Том повернулся к ней, останавливаясь рядом. Его рука аккуратно проникла к её бледной щеке, которая тут же прижалась к холодному бетону. Безжизненные глаза закатились и закрылись совсем, а с ресниц соскользнули слезливые капли. Гермиона снова издала протяжный стон и совсем навалилась на бетонную стену, немного повернувшись, чтобы затылок ощутил холод. Она выпустила пар изо рта прямо ему в лицо, когда он оказался возле неё очень близко. Том увидел, как всё её тело стало прижиматься к стене, словно желая раствориться в ней или исчезнуть, но точно быть не здесь, не в этом мире, не с такими чувствами.
Вторая рука Тома отпустила её ладонь и прикоснулась к другой щеке, затем проскользнула в волосы к затылку, становясь преградой между ней и стеной, чтобы голова Гермионы не вдавливалась больно в бетон. Сейчас ей нужно было слишком много тепла.

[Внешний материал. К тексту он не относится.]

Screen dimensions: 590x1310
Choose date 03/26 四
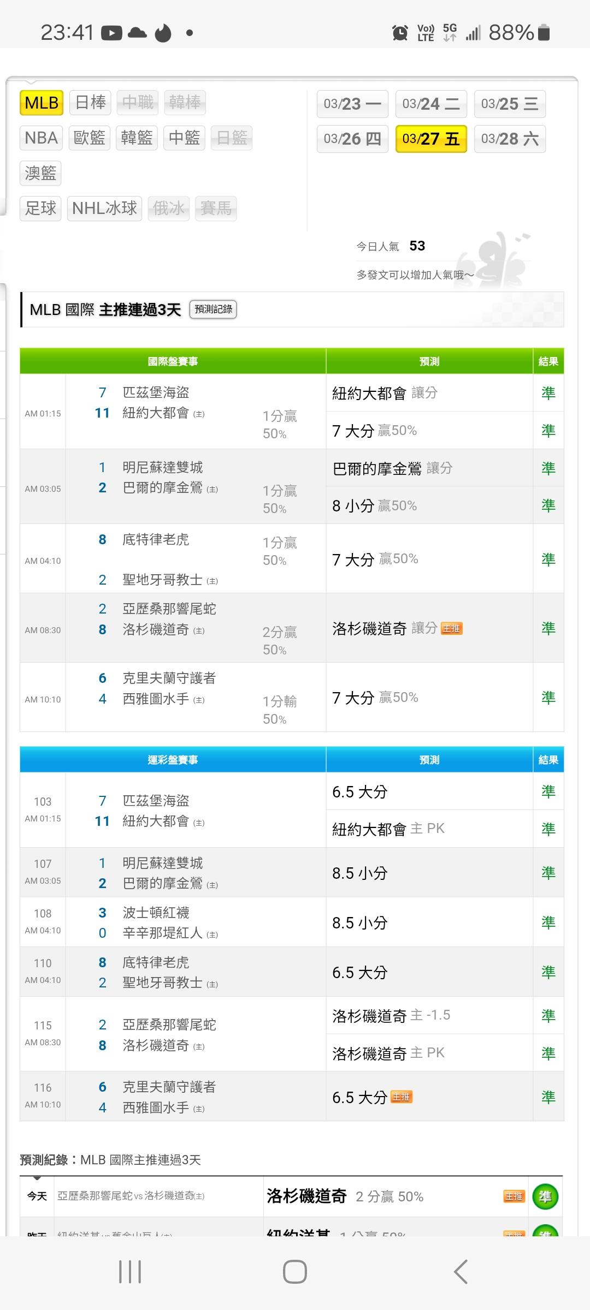(352, 139)
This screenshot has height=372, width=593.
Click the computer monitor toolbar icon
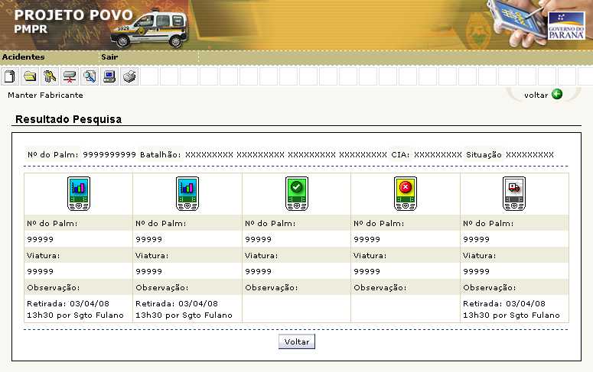click(109, 76)
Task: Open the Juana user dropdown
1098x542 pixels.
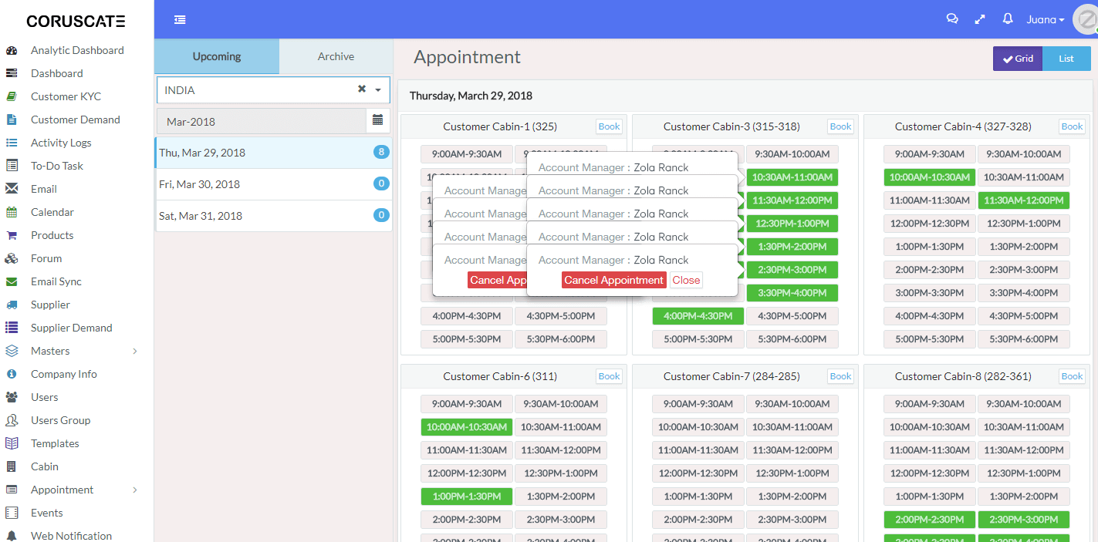Action: coord(1045,19)
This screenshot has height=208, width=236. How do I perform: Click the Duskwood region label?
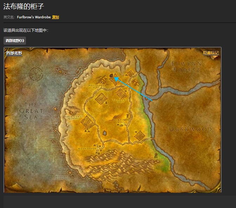[x=190, y=129]
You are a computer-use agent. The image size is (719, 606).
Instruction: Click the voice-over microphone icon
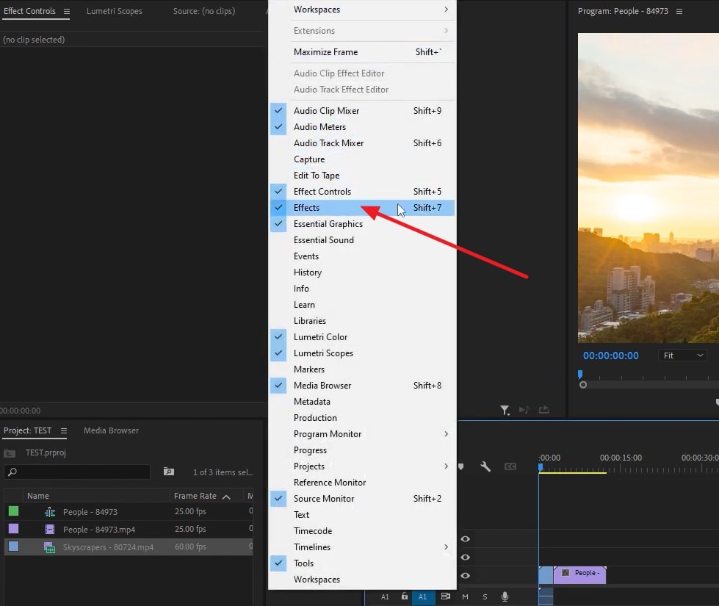point(505,597)
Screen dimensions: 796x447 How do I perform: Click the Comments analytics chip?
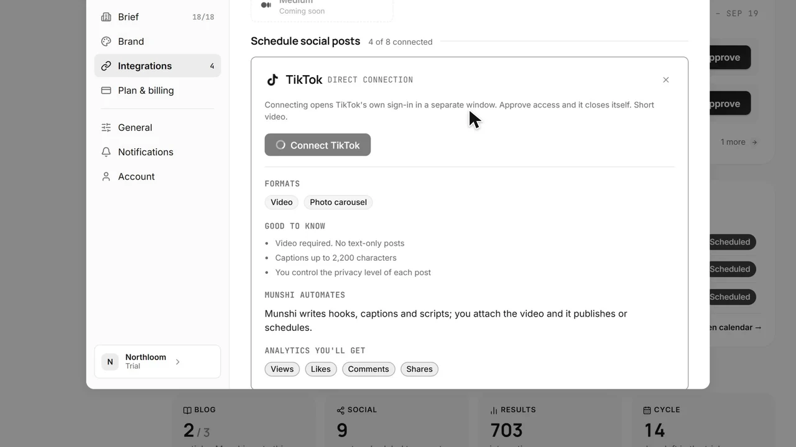click(x=369, y=369)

Она ещё раз резко выдохнула, выпустив пар изо рта, и грудная клетка затряслась от практически несдерживаемых слёз. С мокрых губ слетел ещё один мучительный стон, и Том прикоснулся к ним своими губами, вдыхая своё тепло. Он не целует её, а всего лишь слегка прижимается, забирая страдальческие стоны, которые хотели сорваться с губ. Он чувствовал, как проникает его тепло в неё, и смесь странных чувств от этого прикосновения пронзает Гермиону насквозь. Ей было слишком тесно, ей было жарко внутри, но холодно снаружи. Категорически не хватало воздуха, который был настолько резким, влажным и ледяным для лёгких, что внутри всё жалило от слияния холода и тепла, но ощутив горячее дыхание рядом с собой, она лихорадочно стала вдыхать его, вцепившись в рубашку Тома на груди. Внутренняя боль неистово боролась с назойливым теплом, которое проникало в каждую клеточку тела, но не могло задавить страдания до конца, как это бывало в предыдущие разы, когда Том успокаивал её своей магией. Боль была слишком сильной, чтобы просто так взять и сдаться, но она ослабевала, она прогибалась и, наконец, уступала ему.
Её онемевшие от страха и холода пальцы совсем не чувствуют, как сильно сжимают ткань в руках, цепляя за ней кожу. Том сразу немного отпрянул и слегка поморщился, тихо зашипев и выпустив пар изо рта. Гермиона открыла безжизненные и потускневшие глаза, из которых сразу же потекли слёзы, и наткнулась на его, тёмные и сосредоточенно глядящие на неё.